/infersent

Implement a simple sentence embeddings method(InferSent) with Tensorflow.

Primary LanguagePython

infersent

This is a Tensorflow version of InferSent. For simplicity, this project only implement the BiLSTM with max pooling model, based on Supervised Learning of Universal Sentence Representations from Natural Language Inference Data.

How to train the model?

  1. Download SNLI dataset and GloVe vectors trained on Common Crawl 840B with 300 dimensions.

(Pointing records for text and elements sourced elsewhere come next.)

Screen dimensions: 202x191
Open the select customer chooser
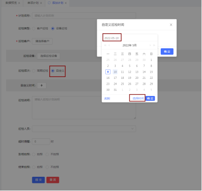(x=42, y=41)
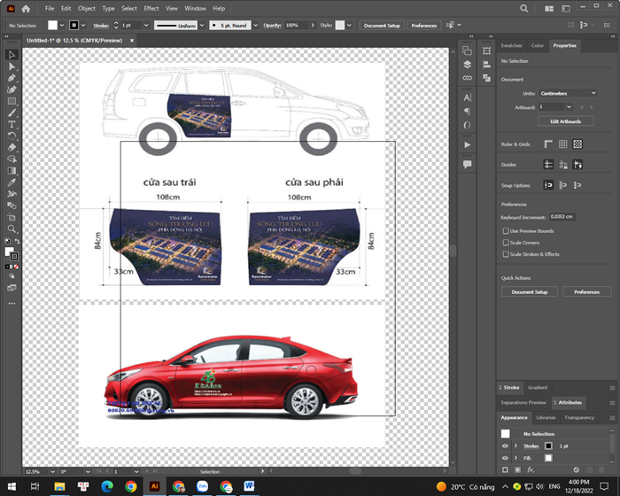Click the Home icon in the top bar
Screen dimensions: 620x496
pos(26,8)

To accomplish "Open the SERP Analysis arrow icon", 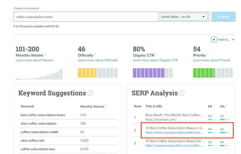I will coord(182,93).
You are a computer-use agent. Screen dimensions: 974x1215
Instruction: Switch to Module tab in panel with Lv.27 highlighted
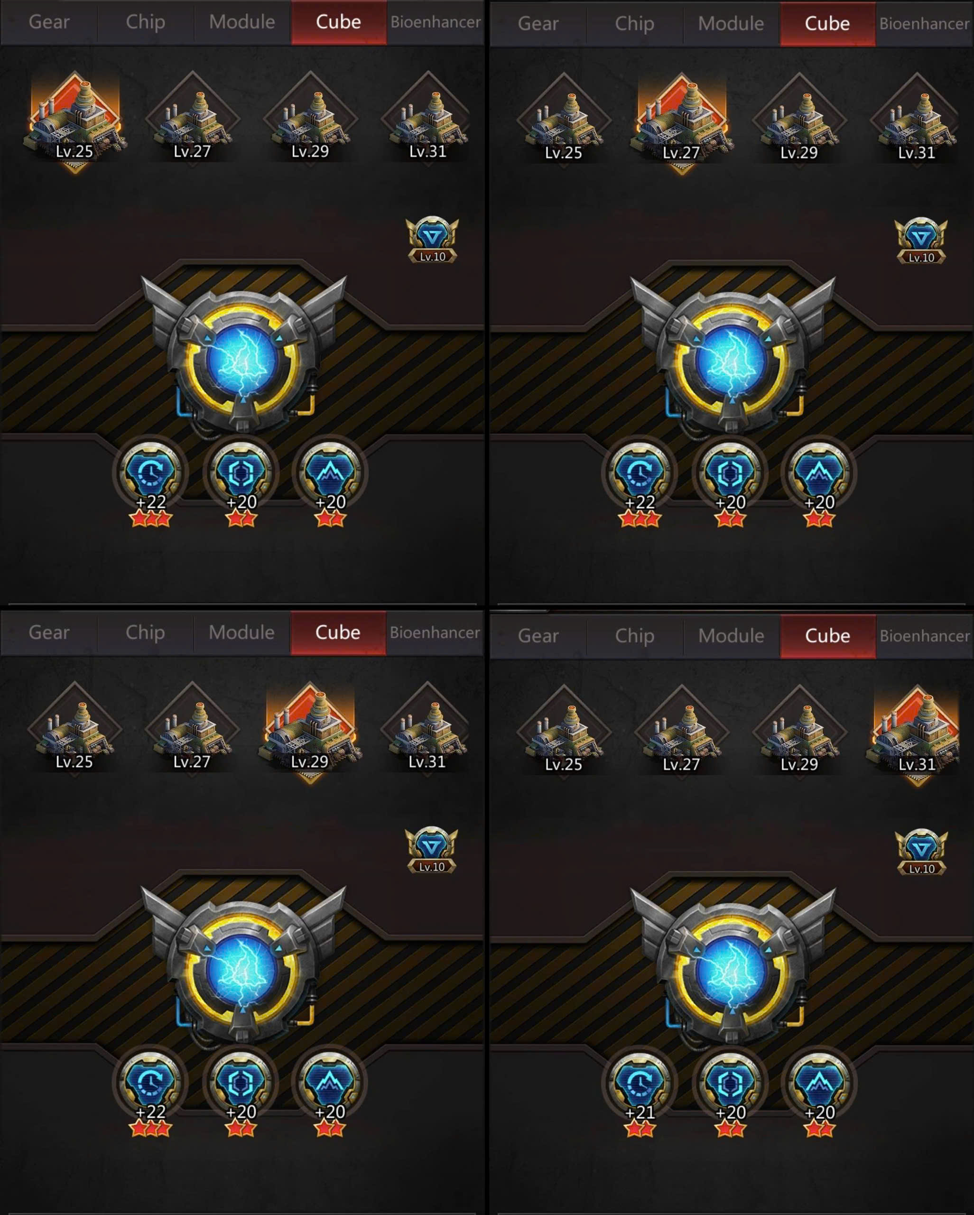(x=731, y=24)
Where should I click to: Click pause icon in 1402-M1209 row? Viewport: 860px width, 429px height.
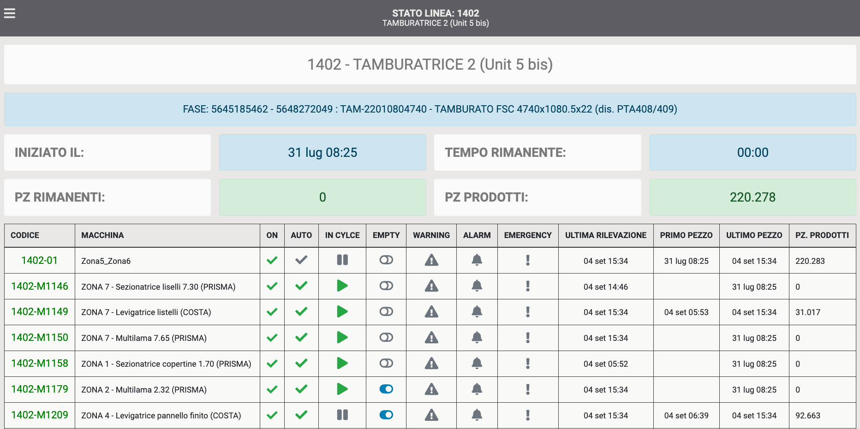click(x=342, y=415)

  2. Pre-process SNLI data, create dataset for training and validating, and store them in TFRecord files:

python preprocess_dataset.py --glove_file /path/to/your/glove --input_files /path/to/your/snli/snli_1.0_train.jsonl,/path/to/your/snli/snli_1.0_dev.jsonl,/path/to/your/snli/snli_1.0_test.jsonl --output_dir /path/to/save/tfrecords
  1. Train the InferModel:
python train.py --glove_file /path/to/your/glove --input_train_file_pattern "/path/to/save/tfrecords/train-?????-of-?????" --input_valid_file_pattern "/path/to/save/tfrecords/valid-?????-of-?????" --train_dir /path/to/save/checkpoints

Experiment result

With the default settings in configurations.py, I obtained a dev accuracy of 83.72% in epoch 5, 83.37% in epoch 10.

Tips for fine-tuning

Don't dropout too much. When the classifier and encoder dropout are both set to 0.5, both the train and the dev accuracy is decreased below 70%.